Four-pronged strategy being pursued to deal with India: FM

Published August 18, 2020
Qureshi said countries would have to depend on their own strengths rather than looking towards [international organisations and laws]. — PID/File
Qureshi said countries would have to depend on their own strengths rather than looking towards [international organisations and laws]. — PID/File

ISLAMABAD: Foreign Minister Shah Mehmood Qureshi explained the government’s four-point strategy over dealing with India on Monday and emphasised that in a changing world, there would have to be a greater reliance on national strength rather than looking towards international structures.

Participating in a webinar on “Annexation of Occupied Jammu and Kashmir: Lessons for Regional Security”, organised by Islamabad Policy Institute (IPI), the foreign minister said there was a “new world, brave or grave, that is upon us, and with which we have to contend.

“This world is more uncertain, less predictable, and for these reasons, perhaps more dysfunctional.”

While emphasising that “the buffers and support systems of international organisations and international law” had not come up to expectations, Mr Qureshi said countries would have to depend on their own strengths rather than looking towards those structures.

Webinar discusses annexation of occupied Jammu and Kashmir

Explaining the government’s strategy on dealing with India’s expansionist designs, he said a four-pronged strategy was being pursued. It entailed confronting, exposing and pushing back against New Delhi’s intentions; deterring it through military preparedness, conflict resolution and confidence-building; and not being distracted by India’s actions and continuing with regional integration projects through participation in the China-Pakistan Economic Corridor, the Shanghai Cooperation Organisation, and the Economic Cooperation Organisation. Efforts were being made for revival of the South Asian Association of Regional Countries, the foreign minister added.

Dr Shireen Mazari, Minister for Human Rights, listed the areas in which she believed diplomacy was lacking.

She had last week railed against the Foreign Office over its handling of the Kashmir issue. Dr Mazari said there was more focus on the political dynamics rather than looking at it from a wider spectrum. She suggested the sufferings of women and children in India-held Kashmir be highlighted aggressively.

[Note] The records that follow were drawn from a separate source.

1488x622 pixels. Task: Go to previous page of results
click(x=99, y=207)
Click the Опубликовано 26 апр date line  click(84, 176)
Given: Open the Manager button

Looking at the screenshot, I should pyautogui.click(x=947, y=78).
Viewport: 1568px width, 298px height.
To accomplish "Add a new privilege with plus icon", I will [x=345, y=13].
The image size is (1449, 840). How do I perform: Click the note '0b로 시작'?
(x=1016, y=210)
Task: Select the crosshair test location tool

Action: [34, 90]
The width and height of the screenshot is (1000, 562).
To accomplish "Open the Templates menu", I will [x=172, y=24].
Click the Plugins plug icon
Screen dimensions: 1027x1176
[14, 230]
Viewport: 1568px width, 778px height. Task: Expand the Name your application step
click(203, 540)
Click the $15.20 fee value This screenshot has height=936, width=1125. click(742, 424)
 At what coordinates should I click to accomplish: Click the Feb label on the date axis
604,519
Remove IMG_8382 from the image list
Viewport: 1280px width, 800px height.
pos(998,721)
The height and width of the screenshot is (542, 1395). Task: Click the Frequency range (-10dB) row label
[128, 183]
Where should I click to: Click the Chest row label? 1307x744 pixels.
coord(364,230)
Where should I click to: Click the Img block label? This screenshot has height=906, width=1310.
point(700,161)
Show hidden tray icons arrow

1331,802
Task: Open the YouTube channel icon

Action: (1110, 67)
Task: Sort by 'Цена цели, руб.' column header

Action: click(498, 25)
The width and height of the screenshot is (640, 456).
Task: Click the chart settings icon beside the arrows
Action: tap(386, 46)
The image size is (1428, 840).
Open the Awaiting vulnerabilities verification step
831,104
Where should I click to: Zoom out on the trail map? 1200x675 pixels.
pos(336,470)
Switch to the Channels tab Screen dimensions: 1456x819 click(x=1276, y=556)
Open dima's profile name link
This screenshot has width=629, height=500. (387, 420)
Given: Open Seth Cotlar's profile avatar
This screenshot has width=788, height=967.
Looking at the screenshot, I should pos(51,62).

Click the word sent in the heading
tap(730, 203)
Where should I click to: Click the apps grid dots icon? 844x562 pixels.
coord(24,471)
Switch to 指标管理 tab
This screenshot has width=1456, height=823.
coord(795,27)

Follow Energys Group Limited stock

“We have not appealed enough to women’s organisations on the plight of Kashmiri women,” she maintained.

Dr Mazari contended that India was moving up the escalation ladder, committing actions in Kashmir that amounted to genocide, and therefore the threat of war was getting more imminent. The impact of a conflict, she warned, would not remain limited and affect others in the neighbourhood as well because of “unintended consequences”.

She proposed pursuing the model of ‘Good Friday Agreement’ in 1998, which brought together all parties to the conflict in Northern Ireland and ended decades of violence, as a possible approach for resolving the Kashmir dispute.

The webinar was attended, besides Pakistanis, by scholars and think tank representatives from India-occupied Kashmir, China, Iran, Turkey, Bangladesh and Nepal.